J’me rappelle que lorsque j’étais gosse, un de mes cousins s’amusait à me montrer des images atroces diffusées sur le site Rotten.com (aujourd’hui fermé – Dieu merci), qui répertoriait les clichés les plus choquants en matière d’actes de violence, de suicides et d’autres joyeusetés visuelles. À l’époque, je devais avoir neuf ou dix ans, et déjà, ça me fascinait. J’ignorais réellement pourquoi, mais la vue de ces têtes explosées ou de ces bizarreries du corps humain me faisait entrer dans un continent noir hypnotique où le dark venait se nicher dans la vie quotidienne. Et bien des années plus tard, je dois avouer que je me tape encore un bon nombre d’émissions criminelles bien ringardes qui passent à des heures pas possibles sur les chaînes de la TNT, en me traversant comme une délicieuse coulée de boue. Ce qui ne m’empêche pas, à d’autres moments de la journée, d’écouter religieusement France Culture pour m’informer sur la rentrée des essais… Remettons quand même les pendules à l’heure : oui, les faits divers sont partout dans les médias (+73 % en dix ans dans les journaux télévisés selon une enquête de l’INA, ça fait flipper), oui, ils sont souvent utilisés pour booster les audiences et les rentrées publicitaires, oui, certaines « affaires » sont souvent instrumentalisées à des fins politiques et requalifiées trop rapidement en phénomènes de société pour servir des causes plus ou moins avouables, et donc oui, il faut s’en méfier, du traitement de ces faits divers, et du miroir déformant qu’ils peuvent fournir de la situation d’un pays. (Il ne serait pas excessif de dire que la plupart des réformes pénales de ces vingt dernières années ont été initiées à la suite de scandales dont une grande partie d’entre eux constituaient, à l’origine, de simples faits divers. Le mouvement est constant, et ne semble pas être sur le point de s’interrompre.)

Mais trêve de circonvolutions : par-delà la fumée des balles et la puanteur des charniers, il faut savoir reconnaître le plaisir coupable que nous avons à regarder les journalistes avec leur gueule de circonstance et les ex-flics reconvertis en chroniqueurs télé, lorsqu’ils nous racontent l’horreur de la condition humaine. Car contrairement aux contes, aux romans et à tous les programmes possibles de « fiction », ce qu’on aime par-dessus tout, dans les faits divers, c’est bien évidemment le réel qu’il y a derrière. La merde, le vice, la bassesse la plus crasse dans laquelle, d’une manière ou d’une autre, chacun arrive à se reconnaître. 

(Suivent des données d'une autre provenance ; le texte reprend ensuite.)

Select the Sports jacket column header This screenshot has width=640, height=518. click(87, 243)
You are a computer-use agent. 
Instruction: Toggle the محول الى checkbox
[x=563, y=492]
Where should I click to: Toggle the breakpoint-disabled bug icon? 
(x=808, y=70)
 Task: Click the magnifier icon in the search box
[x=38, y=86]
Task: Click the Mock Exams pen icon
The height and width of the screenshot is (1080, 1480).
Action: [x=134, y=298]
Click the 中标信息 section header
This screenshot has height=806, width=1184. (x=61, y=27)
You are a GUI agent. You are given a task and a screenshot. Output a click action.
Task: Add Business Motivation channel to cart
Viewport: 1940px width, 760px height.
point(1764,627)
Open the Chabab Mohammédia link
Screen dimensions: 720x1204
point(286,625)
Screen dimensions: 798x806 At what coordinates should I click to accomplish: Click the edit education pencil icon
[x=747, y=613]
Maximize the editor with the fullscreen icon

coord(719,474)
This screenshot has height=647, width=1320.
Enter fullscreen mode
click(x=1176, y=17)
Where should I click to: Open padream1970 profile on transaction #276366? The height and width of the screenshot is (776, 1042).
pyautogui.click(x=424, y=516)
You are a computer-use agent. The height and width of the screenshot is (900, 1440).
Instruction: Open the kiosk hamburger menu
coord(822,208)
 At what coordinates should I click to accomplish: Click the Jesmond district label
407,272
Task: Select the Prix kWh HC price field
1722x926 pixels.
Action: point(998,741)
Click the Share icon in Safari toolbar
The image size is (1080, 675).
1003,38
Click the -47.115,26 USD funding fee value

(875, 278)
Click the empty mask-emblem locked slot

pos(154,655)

Quoi ? Mais vous n’auriez jamais pu vous comporter comme l’insaisissable Jonathan Daval, comme l’abject Dutroux, ou comme l’énigmatique Dupont de Ligonnès, vous dites-vous tranquillement ! Et pourtant… c’est bien parce que les faits divers sont des faits, et qu’ils relèvent par conséquent du vrai, qu’on ne peut jamais se sentir totalement étranger auxdites affaires, fussent-elles les plus monstrueuses. Mais encore ? Lisez plutôt. Viol. Agression. Meurtre. Braquage. Aucun de ces mots n’est totalement extérieur à nous, étant donné que chacun d’entre eux participe plus généralement d’un instinct de mort ou d’une tentation du mal qui est en réalité proprement humaine, ou pire, naturellement humaine.

ATTRAIT POUR LE MAL

Par chance, l’invention qu’a été ce qu’on nomme civilisation, et plus pudiquement culture, nous a amenés à canaliser une grande part de cette violence dans des institutions plus ou moins fonctionnelles – comme l’État, le droit, la morale, toutes ces limites drôlement utiles au quotidien, quand on y pense. Sauf que 1., ça ne marche pas avec tout le monde – la criminalité est un phénomène aussi ancien qu’universel – et que 2., le mal qui se trouve en nous, on ne l’éteint jamais totalement. D’une certaine façon, quand je regarde l’affaire Grégory version Netflix ou que je me tape un énième doc sur la tuerie de Nantes, j’entretiens cet attrait pour le mal dont il reste manifestement encore des traces chez moi et mon entourage. 

Mais redescendons encore plus bas, dans les faits divers les plus petits, les plus bas de gamme, les plus minables dans l’échelle de la monstruosité. Vous savez, les histoires de vol de camping-car, de lunettes de contrefaçons ou d’arnaques à la baguette – un type de fraude où des escrocs se servent d’un faux marché public pour promettre monts et merveilles à d’honnêtes artisans boulangers (véridique). Même là, même dans les tréfonds de la médiocrité la plus plate, on arrive à prendre un vilain plaisir, en contemplant le négatif de l’extérieur. En apprenant leurs déconvenues, on se dit quand même que notre vie à nous, notre vie bien plate, n’est finalement pas si mal.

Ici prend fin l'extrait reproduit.